その帰りにはポーラ化粧品のブランドロゴ入りのカバンに基礎化粧品をぎっしり詰めて、販売するための伝票もたくさんもらってきました。ずっとやりたかった仕事なので、うれしくてたまらず、カバンの重さなどまったく気になりませんでした。
その夜、仕事から帰宅した主人に「私、これからポーラ化粧品のセールスをやることにしたのよ」と宣言したんです。すると主人には、「別にやるのはかまわないけど、俺の知り合いのところには行くなよ」とくぎを刺されました。
主人は大正生まれの〝昔人間〞ですが、妻である私が働くことに関して「体裁が悪い」とか「仕事なんかするな」と言わなかったことは、よかったように思います。主人は比較的裕福な家庭に生まれたこともあり、気前よく部下におごってしまう人でした。のちほど詳しくお話ししますが、比較的高収入であったにもかかわらず、家庭に満足に生活費を入れなかったので、私が働くしかない生活を送ってきたのです。だから、「働くな」などと言えた義理ではなかったというのもあるでしょうね。
仕事をすることで凛とした自分になる
私が絶えず仕事をして生活費を補塡すれば、その分、お小遣いが潤沢に使えるというメリットも、主人にはあったでしょう。それを差し引いたとしても、大正生まれの男性にしては、妻が外に出て働くことに関して比較的寛容だったことについては、ありがたかったと思っています。
主人は甘やかされたボンボン育ちで、困った点もありましたが、「あの年代の男性にしては」というただし書きつきではあるものの、鷹揚な部分があったのは、愛されて育った人ならではの美点だったのかもしれません。また、主人は背が高く、今の言葉で言えば「シュッとしている」というタイプでしょうか。顔立ちもそこそこの、見た目のいい人でした。
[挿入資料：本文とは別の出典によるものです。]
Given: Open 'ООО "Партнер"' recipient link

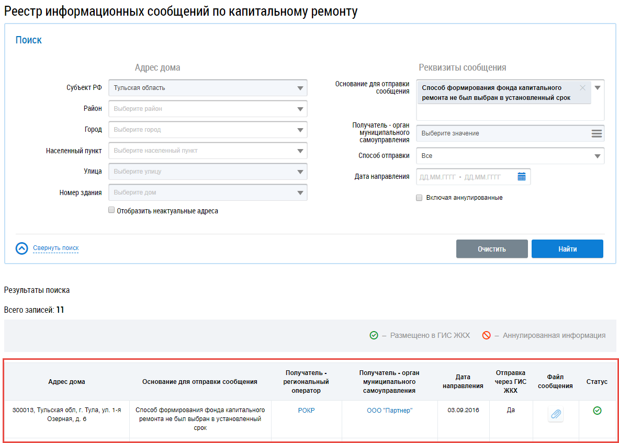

おそらく自分の容姿にはそれなりの自信があり、「格好よくしていたい」という気持ちもあったのだと思います。そのうえ、仕事のお付き合いで華やかな女性のいる場所に出入りする機会もあったみたいです。だからでしょうか、私にも「きちんとしていなさい」とか「きれいにしているように」などとよく言っていました。
まだ私がポーラ化粧品を使っていなかったころ、呆れたようにこう言われたことがあります。「あのね、女性には身だしなみっていうものがあるんだよ。わかってるか?」。なりふりかまわず、お肌のお手入れさえしない私に興ざめしたのでしょう。私がポーラの化粧品を使ってせっせとお手入れをするようになったのは、主人にそう言われたことが影響しているんです。